[Entries for locating words and elements]

=======

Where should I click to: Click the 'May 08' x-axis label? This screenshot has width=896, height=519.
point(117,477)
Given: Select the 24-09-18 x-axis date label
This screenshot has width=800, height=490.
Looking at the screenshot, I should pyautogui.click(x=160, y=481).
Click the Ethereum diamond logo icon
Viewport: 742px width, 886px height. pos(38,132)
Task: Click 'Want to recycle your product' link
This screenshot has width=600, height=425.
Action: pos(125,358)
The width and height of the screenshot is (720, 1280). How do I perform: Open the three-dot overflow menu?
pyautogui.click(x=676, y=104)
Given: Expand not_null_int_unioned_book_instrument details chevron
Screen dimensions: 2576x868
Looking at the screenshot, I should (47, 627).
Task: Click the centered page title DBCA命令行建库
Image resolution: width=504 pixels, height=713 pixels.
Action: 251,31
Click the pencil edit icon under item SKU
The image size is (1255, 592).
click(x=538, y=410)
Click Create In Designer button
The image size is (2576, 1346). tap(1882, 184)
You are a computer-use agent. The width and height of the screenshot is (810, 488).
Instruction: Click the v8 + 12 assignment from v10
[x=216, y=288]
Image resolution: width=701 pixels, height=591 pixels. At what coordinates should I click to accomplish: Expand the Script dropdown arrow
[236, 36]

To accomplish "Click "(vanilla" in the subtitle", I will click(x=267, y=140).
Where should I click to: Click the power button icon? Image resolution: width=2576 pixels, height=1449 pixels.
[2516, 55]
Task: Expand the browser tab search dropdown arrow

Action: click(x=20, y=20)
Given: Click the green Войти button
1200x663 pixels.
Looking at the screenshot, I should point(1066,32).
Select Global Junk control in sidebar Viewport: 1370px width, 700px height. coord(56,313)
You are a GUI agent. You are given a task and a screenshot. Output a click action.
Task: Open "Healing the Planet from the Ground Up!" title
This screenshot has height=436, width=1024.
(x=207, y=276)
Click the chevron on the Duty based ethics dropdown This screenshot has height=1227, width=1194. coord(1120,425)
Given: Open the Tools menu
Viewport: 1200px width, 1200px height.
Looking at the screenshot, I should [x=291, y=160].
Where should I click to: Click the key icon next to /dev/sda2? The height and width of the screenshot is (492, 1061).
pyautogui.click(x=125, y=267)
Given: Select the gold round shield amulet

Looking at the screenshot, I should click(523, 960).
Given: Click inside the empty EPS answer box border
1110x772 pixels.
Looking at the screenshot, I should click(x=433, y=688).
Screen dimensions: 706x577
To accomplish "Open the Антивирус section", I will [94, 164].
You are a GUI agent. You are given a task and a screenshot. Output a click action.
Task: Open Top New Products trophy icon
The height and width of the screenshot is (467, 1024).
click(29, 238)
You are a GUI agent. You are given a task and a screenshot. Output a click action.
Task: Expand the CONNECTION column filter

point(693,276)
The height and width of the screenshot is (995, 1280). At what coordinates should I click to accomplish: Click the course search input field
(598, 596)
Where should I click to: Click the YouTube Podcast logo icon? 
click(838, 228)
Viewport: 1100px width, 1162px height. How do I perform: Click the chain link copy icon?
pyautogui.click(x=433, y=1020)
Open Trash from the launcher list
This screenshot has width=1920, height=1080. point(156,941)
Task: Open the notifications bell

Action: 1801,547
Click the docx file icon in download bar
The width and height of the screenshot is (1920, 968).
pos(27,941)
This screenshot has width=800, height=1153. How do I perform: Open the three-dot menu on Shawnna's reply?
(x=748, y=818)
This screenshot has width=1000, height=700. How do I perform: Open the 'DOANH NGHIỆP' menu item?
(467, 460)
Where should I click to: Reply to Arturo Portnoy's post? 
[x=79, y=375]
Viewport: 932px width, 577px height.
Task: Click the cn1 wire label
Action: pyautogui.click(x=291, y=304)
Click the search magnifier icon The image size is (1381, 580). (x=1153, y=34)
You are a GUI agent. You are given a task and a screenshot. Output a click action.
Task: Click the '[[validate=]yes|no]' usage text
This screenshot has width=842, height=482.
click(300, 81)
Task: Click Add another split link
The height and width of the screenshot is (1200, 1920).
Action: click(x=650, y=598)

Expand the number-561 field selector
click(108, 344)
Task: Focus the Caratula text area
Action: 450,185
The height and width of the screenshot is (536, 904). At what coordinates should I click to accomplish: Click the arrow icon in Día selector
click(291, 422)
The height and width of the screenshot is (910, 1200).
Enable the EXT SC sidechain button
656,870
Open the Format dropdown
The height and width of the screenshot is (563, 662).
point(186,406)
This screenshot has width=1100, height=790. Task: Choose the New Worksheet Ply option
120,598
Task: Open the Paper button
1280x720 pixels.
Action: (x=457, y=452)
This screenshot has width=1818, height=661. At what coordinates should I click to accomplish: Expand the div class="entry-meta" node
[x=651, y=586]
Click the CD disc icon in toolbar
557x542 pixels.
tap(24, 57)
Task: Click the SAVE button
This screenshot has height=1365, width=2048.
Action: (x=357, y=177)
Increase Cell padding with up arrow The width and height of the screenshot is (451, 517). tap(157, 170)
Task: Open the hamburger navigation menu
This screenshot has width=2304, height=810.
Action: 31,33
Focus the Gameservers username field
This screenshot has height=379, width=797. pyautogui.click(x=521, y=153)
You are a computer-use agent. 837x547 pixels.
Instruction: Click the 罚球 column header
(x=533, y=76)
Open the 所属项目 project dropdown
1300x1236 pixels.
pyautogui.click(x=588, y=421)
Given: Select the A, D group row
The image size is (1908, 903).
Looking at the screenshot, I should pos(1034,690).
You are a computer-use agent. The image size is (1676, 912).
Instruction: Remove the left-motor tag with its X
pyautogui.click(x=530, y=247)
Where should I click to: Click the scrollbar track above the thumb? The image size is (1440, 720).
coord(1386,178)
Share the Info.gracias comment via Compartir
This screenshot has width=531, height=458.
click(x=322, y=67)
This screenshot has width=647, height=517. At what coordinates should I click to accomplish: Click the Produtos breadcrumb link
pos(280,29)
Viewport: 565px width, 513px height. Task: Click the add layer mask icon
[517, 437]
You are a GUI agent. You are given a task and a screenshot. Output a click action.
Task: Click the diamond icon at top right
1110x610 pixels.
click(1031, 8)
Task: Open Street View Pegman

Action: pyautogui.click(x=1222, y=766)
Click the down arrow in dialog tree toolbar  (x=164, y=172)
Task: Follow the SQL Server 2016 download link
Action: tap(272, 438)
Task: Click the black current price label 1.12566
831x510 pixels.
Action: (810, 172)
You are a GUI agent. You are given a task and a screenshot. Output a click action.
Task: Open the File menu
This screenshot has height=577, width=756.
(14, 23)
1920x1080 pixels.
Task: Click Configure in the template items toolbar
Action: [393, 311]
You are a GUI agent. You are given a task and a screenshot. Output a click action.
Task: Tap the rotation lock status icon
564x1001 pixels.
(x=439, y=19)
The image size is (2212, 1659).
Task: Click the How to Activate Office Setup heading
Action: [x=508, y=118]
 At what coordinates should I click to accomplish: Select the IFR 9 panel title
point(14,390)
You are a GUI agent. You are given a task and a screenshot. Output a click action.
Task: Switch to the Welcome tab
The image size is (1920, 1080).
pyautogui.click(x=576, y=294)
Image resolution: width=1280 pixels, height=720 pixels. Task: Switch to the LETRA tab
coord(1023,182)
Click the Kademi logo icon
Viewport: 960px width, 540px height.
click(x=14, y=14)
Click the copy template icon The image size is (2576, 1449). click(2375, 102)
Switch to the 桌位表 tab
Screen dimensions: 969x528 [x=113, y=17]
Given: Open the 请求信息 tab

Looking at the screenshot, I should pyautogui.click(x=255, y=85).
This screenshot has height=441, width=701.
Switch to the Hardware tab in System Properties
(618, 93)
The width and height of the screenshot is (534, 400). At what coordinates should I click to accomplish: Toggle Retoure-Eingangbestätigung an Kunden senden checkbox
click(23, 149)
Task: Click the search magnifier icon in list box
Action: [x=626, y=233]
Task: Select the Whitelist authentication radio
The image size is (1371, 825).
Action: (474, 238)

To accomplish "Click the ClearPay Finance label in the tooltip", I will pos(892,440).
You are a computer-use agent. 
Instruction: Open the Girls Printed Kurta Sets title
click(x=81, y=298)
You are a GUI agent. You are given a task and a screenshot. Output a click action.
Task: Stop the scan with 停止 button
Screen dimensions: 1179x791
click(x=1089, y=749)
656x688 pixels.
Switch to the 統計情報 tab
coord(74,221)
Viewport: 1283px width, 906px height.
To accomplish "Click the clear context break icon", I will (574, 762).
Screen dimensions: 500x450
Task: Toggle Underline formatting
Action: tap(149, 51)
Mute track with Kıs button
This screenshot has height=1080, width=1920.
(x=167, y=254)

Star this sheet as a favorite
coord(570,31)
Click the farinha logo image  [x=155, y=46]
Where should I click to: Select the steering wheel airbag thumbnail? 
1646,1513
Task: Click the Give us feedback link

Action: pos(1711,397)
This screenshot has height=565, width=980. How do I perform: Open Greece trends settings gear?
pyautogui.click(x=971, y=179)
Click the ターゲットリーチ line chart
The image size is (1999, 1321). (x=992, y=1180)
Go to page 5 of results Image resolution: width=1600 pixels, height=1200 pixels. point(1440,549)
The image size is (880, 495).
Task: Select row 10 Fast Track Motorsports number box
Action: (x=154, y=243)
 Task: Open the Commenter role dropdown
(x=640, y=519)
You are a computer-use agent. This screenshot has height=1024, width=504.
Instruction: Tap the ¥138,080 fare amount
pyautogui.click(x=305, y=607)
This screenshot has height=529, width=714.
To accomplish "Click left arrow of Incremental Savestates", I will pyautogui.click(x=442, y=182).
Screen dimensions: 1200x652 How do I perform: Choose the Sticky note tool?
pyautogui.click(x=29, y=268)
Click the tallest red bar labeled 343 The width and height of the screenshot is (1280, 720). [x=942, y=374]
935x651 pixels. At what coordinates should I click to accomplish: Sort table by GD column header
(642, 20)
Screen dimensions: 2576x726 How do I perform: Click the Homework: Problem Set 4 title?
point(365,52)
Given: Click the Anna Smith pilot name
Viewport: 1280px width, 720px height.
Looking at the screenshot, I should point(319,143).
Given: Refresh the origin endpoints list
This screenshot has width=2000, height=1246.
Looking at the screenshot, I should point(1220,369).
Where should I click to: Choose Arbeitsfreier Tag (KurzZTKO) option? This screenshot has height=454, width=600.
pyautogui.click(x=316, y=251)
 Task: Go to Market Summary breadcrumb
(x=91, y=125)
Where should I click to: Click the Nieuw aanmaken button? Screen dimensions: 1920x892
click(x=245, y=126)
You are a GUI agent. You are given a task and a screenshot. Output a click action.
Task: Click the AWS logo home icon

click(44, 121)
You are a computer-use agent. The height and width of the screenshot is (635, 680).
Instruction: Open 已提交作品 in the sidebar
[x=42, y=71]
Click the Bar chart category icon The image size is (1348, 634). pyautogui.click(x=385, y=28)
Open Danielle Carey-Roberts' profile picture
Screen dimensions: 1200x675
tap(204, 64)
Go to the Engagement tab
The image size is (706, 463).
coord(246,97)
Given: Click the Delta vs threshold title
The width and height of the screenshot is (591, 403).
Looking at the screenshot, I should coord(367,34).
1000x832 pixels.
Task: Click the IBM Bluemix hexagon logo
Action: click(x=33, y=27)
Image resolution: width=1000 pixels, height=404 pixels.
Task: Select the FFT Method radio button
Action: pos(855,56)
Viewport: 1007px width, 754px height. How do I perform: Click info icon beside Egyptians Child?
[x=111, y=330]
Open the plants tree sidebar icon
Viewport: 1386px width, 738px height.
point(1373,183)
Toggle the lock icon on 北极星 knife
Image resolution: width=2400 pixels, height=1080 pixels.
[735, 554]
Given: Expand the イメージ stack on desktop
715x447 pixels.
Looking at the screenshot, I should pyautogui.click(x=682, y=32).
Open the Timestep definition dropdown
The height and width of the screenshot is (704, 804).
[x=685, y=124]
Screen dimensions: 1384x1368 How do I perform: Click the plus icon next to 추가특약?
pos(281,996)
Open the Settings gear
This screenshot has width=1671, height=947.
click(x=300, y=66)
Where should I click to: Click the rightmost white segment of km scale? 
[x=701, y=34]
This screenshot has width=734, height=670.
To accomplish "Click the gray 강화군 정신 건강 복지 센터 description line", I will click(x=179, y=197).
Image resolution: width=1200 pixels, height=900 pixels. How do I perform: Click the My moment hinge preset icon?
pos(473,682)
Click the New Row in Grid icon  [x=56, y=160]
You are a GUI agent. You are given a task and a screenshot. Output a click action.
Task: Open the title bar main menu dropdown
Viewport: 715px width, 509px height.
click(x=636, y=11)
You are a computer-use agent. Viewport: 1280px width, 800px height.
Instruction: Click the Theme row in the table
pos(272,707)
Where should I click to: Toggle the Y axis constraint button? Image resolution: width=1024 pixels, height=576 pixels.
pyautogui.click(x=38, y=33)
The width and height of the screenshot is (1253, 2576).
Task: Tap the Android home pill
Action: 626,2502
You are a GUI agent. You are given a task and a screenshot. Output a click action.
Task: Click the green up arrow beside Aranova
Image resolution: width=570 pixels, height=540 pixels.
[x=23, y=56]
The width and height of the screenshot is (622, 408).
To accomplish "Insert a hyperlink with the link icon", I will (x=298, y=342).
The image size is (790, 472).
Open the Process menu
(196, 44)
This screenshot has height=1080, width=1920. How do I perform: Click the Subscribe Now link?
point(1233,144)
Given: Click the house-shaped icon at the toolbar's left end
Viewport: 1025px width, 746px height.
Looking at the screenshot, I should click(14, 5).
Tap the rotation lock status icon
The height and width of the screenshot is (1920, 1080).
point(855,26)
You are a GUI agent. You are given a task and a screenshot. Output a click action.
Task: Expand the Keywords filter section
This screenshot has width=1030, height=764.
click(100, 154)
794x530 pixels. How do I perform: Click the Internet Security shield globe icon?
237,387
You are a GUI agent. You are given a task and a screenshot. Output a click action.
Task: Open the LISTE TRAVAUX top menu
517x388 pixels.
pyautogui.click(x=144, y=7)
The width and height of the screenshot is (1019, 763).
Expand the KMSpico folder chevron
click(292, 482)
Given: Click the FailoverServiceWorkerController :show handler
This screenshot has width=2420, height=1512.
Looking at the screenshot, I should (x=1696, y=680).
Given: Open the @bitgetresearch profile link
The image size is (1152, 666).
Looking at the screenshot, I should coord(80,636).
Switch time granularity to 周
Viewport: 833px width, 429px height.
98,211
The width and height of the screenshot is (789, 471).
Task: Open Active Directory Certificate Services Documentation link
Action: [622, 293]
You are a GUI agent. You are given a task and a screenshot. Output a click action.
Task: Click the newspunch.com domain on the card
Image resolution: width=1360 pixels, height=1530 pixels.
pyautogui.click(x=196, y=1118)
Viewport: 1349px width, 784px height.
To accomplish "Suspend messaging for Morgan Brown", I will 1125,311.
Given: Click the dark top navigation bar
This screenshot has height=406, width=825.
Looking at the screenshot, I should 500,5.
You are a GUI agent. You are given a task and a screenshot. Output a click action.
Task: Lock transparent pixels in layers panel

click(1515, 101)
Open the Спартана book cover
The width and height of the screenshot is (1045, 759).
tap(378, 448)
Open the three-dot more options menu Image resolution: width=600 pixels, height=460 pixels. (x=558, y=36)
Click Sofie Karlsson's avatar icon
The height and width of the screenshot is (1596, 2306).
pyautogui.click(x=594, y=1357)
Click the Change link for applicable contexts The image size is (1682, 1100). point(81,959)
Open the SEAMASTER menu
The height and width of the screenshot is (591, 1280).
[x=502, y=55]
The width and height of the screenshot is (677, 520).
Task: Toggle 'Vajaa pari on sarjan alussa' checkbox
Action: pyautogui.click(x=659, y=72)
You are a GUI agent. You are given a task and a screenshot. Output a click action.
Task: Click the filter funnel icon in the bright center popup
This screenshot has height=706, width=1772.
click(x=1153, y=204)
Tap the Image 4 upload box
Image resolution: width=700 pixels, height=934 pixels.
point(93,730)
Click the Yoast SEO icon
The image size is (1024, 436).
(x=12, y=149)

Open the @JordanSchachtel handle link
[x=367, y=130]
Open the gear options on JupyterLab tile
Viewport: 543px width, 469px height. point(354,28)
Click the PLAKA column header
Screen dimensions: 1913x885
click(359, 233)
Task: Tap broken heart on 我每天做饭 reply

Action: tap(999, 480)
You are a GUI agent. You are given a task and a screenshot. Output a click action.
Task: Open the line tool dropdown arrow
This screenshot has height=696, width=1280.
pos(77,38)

=======

Aim ::
Quote everything in the data from the line containing "Switch time granularity to 周" down to the line containing "I will 1125,311.", copying each line exactly.

Result of this task ::
Switch time granularity to 周
Viewport: 833px width, 429px height.
98,211
The width and height of the screenshot is (789, 471).
Task: Open Active Directory Certificate Services Documentation link
Action: [622, 293]
You are a GUI agent. You are given a task and a screenshot. Output a click action.
Task: Click the newspunch.com domain on the card
Image resolution: width=1360 pixels, height=1530 pixels.
pyautogui.click(x=196, y=1118)
Viewport: 1349px width, 784px height.
To accomplish "Suspend messaging for Morgan Brown", I will 1125,311.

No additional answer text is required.